Her second book, To Speak the Truth in Love: A Biography of Sr. Theresa Kane RSM (Orbis Press 2019) took first place in the biography category from both The Association of Catholic Publishers and the Catholic Press Association. Schenk was featured in an award-winning documentary from Rebecca Parrish and Nicole Bernardo-Reese, Radical Grace. She is also featured in the 2017 documentary produced by Viktoria Somogyi and Jeff MacIntyre, Foreclosing on Faith: America’s Church Closing Crisis.
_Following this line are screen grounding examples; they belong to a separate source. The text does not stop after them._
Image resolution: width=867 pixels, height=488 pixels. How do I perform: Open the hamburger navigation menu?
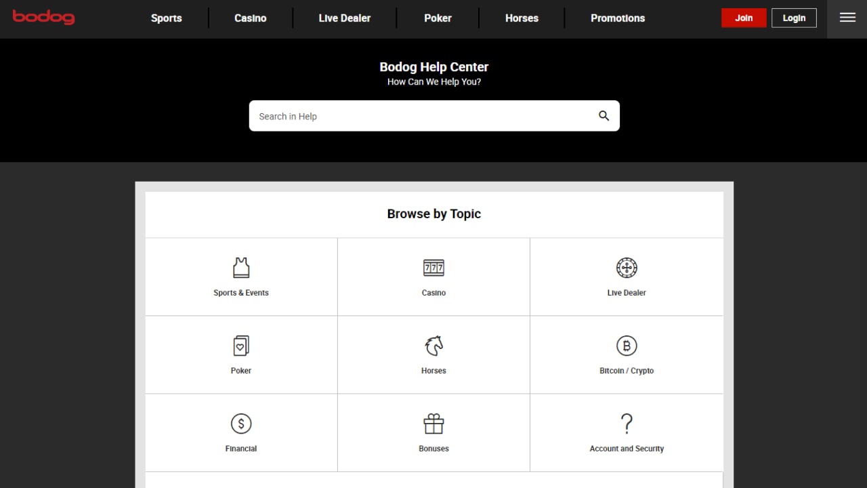pyautogui.click(x=847, y=18)
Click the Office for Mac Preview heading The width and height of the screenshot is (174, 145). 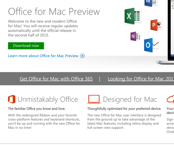click(x=54, y=12)
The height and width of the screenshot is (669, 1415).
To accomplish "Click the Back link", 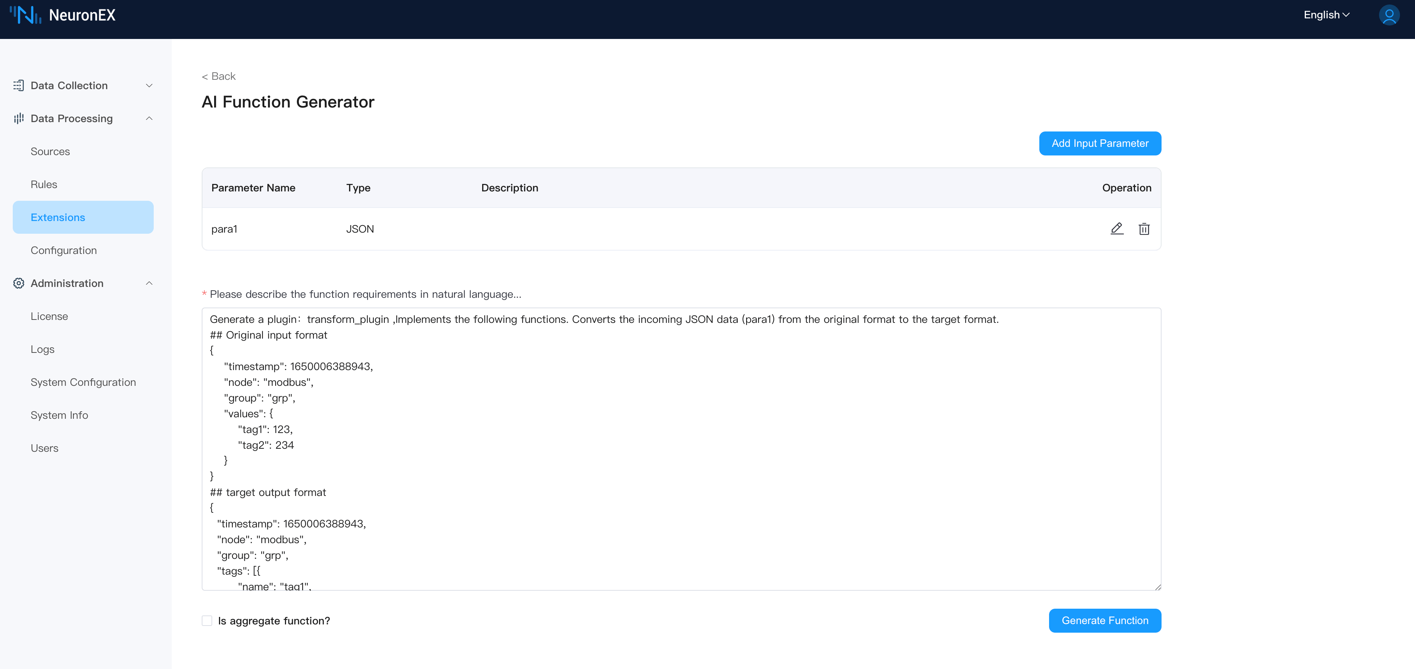I will pos(219,76).
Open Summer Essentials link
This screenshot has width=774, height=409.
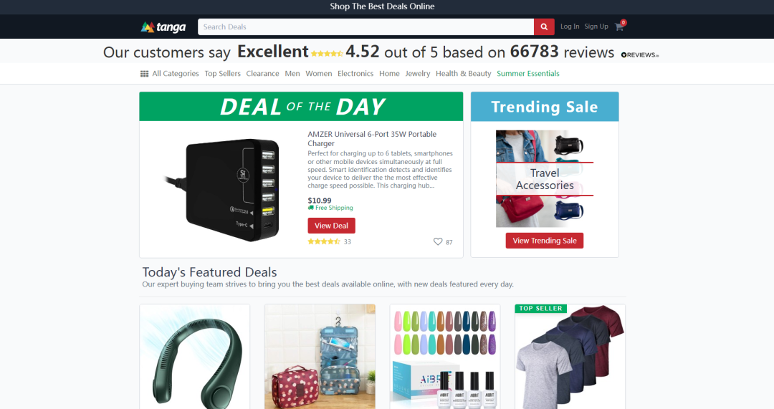[527, 74]
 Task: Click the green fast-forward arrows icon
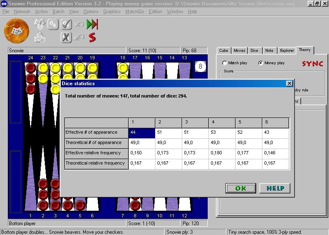tap(93, 24)
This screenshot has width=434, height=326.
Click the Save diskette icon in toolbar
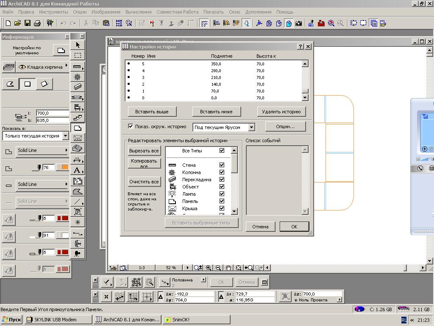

The latter profiles Kate Kuenstler, a nun whose advocacy as a canon lawyer changed Vatican policy regarding whether to close vibrant parishes simply to pay off church debts, the subject of her 2024 book.

Her most recent book is Bending Toward Justice: Sr. Kate Kuenstler and the Struggle for Parish Rights, published by Sheed & Ward in late 2024. On April 30, 2025, National Catholic Reporter live-streamed a book launch event from her alma mater, Georgetown University, reaching a global audience.